WASHINGTON, D.C. — Minnesota will miss out on a $330 million federal grant to bolster the state’s education system, after the federal Department of Education announced it was not a finalist for the Race to the Top grant program.
“Those that didn’t get in in the first round, we absolutely hope and expect that you’ll come back and apply for the second round,” Education Secretary Arne Duncan said in a video announcing the 15 states and the District of Columbia that were named finalists.
Race to the Top is the Obama administration’s signature education reform, which aims to improve education via incentives, rather than penalties as was the case with the Bush administration’s reform plan, No Child Left Behind.
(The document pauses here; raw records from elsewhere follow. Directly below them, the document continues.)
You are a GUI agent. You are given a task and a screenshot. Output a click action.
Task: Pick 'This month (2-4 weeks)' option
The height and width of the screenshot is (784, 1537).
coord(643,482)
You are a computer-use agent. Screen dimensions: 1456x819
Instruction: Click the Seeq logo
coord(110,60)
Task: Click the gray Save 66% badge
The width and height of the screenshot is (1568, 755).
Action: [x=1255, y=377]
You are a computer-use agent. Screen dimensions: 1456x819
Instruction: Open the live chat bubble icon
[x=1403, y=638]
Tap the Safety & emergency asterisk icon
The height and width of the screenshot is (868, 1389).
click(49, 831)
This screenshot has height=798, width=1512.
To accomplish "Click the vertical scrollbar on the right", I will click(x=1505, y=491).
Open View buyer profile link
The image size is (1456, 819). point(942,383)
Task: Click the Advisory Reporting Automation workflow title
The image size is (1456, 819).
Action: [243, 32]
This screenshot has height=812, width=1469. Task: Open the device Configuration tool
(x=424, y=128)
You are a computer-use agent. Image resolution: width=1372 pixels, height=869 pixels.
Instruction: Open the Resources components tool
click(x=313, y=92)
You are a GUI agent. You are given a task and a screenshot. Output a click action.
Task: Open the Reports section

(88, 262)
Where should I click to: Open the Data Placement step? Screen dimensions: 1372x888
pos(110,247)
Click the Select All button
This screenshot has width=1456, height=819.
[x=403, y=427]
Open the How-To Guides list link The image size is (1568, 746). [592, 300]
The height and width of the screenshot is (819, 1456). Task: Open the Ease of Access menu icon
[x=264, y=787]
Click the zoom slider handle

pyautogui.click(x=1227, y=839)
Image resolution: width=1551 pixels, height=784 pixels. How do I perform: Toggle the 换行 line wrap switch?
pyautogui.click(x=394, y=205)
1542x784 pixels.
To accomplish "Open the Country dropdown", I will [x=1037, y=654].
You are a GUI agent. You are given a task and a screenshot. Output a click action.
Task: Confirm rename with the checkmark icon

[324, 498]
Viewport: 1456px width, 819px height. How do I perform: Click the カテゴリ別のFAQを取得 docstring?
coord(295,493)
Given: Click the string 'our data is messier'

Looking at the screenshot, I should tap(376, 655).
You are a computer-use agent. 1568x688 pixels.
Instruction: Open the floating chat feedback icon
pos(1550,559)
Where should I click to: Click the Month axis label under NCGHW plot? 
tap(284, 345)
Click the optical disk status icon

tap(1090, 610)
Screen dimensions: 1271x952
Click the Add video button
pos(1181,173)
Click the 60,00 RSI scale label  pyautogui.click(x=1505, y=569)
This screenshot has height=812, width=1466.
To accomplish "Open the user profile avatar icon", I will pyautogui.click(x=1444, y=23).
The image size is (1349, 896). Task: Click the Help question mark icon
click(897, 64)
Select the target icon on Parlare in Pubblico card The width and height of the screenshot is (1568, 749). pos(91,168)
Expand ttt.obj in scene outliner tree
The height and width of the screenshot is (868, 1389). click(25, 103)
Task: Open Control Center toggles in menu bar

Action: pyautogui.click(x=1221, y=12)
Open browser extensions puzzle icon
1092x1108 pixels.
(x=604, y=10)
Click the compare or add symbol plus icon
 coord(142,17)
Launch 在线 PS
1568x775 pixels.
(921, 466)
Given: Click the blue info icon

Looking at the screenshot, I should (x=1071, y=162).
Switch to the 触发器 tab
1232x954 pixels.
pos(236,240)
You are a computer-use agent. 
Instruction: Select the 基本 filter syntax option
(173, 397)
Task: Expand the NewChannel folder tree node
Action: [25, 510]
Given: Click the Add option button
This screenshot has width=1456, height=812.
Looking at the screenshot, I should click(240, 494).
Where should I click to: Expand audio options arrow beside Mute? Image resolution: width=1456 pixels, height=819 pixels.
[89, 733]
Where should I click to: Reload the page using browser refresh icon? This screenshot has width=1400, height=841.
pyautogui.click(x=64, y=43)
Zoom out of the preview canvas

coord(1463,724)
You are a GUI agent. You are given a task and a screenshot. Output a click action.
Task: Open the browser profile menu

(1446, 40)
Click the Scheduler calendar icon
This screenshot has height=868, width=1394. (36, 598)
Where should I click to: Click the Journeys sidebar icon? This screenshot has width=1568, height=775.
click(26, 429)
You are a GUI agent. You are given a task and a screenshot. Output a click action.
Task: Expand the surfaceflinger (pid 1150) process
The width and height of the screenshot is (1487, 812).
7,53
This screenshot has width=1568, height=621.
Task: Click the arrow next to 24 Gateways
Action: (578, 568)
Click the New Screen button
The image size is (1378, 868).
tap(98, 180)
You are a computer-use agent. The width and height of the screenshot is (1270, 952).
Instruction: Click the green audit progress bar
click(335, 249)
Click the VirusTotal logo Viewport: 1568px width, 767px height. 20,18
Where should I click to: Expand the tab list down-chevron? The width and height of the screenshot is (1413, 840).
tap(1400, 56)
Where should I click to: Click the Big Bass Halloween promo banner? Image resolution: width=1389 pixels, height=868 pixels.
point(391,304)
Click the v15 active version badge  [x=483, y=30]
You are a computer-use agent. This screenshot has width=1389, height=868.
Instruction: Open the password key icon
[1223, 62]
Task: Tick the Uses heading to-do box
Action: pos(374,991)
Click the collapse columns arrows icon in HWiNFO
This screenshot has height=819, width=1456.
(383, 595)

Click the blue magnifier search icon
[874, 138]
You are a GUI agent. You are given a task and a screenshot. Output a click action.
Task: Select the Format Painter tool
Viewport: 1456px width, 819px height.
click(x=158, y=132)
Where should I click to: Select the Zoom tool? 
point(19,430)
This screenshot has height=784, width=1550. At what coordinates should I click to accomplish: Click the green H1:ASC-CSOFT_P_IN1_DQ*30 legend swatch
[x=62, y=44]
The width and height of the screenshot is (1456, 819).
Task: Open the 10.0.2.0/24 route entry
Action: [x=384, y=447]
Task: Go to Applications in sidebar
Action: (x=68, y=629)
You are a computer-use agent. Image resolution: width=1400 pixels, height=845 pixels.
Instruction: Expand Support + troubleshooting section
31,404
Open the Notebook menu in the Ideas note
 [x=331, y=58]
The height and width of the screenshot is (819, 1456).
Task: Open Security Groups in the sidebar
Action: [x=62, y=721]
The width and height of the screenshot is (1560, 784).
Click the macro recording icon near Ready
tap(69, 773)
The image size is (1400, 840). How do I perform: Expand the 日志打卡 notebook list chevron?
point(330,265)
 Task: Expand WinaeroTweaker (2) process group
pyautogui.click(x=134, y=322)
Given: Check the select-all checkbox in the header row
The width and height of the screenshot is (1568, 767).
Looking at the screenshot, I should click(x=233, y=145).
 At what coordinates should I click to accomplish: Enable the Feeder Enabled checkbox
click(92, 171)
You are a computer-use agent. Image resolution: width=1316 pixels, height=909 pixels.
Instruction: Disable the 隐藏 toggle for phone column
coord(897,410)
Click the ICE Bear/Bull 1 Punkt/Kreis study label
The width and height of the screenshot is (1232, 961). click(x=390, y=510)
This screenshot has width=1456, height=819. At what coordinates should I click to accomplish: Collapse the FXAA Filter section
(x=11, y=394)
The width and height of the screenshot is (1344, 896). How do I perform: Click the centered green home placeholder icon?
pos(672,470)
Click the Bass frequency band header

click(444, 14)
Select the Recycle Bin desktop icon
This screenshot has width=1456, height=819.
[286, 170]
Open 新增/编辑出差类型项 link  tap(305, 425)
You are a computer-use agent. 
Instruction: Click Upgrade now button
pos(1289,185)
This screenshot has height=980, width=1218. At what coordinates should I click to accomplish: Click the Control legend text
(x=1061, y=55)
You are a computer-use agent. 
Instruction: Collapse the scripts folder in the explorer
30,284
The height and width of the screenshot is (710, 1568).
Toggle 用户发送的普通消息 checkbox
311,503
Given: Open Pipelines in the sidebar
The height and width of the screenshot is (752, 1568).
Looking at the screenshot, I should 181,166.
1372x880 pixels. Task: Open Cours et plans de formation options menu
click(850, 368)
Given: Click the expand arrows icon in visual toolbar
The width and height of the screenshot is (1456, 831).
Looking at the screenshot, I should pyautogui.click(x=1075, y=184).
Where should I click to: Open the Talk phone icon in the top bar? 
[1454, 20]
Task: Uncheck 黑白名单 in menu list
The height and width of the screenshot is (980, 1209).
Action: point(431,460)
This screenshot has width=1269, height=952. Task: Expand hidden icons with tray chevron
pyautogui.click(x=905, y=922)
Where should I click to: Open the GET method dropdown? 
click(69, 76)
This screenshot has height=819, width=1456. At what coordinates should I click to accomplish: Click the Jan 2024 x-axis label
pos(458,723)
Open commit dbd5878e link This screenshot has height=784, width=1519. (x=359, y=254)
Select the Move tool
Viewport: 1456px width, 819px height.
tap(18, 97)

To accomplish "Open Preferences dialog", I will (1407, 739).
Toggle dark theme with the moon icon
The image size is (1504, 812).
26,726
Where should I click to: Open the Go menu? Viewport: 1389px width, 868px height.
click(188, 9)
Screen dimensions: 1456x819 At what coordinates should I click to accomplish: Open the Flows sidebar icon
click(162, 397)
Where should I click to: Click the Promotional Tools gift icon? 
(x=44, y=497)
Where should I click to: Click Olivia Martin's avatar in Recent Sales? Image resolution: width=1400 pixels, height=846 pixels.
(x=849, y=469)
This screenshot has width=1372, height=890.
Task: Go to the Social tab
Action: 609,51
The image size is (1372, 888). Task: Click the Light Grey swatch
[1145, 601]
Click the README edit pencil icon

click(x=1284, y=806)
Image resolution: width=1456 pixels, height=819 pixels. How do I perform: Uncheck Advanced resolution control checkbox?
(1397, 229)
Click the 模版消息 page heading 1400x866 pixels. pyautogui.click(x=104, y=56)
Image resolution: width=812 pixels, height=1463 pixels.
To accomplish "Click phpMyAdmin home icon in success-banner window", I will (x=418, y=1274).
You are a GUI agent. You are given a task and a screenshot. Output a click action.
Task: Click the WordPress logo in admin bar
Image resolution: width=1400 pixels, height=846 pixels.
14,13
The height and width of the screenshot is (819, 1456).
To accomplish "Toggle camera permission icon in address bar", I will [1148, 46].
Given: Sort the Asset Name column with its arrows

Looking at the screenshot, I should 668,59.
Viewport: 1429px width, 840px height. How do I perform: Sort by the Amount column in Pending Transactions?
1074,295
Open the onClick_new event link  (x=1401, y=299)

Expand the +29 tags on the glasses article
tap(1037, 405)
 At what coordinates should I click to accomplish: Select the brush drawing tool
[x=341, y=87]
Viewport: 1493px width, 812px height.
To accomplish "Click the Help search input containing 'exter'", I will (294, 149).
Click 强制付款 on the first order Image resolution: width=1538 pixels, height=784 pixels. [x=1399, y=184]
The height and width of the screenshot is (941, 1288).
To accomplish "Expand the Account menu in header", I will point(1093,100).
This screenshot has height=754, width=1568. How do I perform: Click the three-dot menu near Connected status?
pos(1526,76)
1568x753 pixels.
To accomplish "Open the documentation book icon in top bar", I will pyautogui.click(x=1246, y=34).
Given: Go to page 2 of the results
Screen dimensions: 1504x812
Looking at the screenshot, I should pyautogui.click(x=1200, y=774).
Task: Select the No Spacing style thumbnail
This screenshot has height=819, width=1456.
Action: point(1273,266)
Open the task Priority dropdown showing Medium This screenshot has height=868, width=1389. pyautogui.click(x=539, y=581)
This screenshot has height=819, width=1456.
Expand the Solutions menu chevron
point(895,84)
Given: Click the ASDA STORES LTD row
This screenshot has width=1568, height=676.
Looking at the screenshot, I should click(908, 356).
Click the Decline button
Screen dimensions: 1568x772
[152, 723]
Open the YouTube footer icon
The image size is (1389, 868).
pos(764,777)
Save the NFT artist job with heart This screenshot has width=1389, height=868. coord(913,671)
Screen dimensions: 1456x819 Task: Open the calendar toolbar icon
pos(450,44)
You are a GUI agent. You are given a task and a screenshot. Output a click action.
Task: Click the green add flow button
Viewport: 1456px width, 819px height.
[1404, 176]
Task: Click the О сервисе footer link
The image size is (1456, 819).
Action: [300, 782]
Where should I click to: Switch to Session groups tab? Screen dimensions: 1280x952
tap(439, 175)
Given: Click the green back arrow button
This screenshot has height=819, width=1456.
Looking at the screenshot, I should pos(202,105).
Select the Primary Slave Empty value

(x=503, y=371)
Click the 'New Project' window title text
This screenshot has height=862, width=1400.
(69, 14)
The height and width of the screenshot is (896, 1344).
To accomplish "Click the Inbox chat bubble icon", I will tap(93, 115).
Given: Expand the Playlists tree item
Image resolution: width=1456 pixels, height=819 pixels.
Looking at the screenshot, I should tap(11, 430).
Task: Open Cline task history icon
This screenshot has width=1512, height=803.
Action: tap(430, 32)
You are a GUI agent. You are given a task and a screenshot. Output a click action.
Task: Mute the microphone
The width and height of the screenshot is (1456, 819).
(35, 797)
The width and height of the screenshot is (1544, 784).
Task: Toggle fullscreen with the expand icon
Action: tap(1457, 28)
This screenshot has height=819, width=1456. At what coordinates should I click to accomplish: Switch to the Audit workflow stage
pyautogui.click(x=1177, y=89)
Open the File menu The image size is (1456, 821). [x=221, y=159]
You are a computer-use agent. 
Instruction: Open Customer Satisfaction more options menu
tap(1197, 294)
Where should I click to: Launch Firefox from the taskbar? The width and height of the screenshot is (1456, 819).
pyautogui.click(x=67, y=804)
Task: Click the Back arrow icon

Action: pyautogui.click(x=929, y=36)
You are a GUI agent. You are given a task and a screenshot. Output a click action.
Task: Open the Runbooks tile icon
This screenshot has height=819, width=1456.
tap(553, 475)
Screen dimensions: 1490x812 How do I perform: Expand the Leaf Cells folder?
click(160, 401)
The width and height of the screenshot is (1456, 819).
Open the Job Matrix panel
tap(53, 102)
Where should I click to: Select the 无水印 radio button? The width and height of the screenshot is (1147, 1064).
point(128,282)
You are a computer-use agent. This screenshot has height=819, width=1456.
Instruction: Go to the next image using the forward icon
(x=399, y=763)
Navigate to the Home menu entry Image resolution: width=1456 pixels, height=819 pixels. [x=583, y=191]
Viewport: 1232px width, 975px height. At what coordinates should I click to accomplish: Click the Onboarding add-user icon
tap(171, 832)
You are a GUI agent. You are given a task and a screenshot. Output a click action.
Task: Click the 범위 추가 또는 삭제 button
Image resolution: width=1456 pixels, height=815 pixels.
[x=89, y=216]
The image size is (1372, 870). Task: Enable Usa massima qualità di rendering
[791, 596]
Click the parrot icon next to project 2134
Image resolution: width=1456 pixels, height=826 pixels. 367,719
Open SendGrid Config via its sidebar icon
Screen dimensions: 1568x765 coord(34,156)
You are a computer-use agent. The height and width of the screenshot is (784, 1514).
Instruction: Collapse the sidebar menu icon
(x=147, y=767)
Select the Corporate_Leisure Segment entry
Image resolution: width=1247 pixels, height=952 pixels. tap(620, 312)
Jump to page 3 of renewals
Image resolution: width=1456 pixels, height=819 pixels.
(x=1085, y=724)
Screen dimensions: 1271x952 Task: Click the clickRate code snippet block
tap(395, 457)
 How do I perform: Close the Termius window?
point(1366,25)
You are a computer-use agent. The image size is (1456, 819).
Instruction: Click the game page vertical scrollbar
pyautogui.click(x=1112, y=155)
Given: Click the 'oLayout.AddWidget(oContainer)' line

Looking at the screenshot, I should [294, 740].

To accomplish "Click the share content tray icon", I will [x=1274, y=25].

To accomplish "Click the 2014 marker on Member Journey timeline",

Duncan said previously that states will be shown the evaluations of their grant applications so that they can revise and improve them for future rounds of funding. Applications for the second round of Race to the Top are due in June, and Duncan said today he hopes there will be a third round as well.
The state’s plan was backed by 300 school districts and 116 charter schools that combined to cover about 93 percent of students, state officials said. However, the state’s top teacher’s union, Education Minnesota, had distanced itself from the application over concerns that participating schools would have to enroll in the state’s Q-Comp program, which links teacher performance to student results.
Linking teacher performance to student achievement, and the state’s high number of charter schools were two of the factors seen as most helpful for Minnesota’s application. Apparently, it wasn’t enough.